Requirement - Every line with "icon" in it should be copied from the data.

Records for the exercise -
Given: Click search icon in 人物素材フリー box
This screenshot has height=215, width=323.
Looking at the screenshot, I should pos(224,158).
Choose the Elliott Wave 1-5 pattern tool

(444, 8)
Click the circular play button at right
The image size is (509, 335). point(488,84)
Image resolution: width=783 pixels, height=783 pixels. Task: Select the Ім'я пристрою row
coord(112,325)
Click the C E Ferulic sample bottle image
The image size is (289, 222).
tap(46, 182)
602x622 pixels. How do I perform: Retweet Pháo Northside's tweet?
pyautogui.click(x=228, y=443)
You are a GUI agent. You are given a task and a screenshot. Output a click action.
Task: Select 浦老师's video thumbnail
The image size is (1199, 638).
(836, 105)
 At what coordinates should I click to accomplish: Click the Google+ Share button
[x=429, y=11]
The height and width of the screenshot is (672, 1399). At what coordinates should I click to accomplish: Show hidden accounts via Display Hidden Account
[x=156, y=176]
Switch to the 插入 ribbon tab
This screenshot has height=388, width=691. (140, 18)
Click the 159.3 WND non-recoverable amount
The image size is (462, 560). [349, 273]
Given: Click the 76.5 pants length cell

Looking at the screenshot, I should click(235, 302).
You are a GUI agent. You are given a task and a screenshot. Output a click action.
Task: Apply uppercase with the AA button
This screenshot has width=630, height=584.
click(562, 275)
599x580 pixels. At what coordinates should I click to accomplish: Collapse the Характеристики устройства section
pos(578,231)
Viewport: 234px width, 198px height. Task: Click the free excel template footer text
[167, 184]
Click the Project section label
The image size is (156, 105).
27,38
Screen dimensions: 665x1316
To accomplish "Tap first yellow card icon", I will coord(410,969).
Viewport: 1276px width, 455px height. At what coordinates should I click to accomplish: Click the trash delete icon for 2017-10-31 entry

Output -
Given: Click search icon in 人物素材フリー box
To accomplish "Tap first yellow card icon", I will coord(410,969).
Viewport: 1276px width, 455px height. At what coordinates should I click to accomplish: Click the trash delete icon for 2017-10-31 entry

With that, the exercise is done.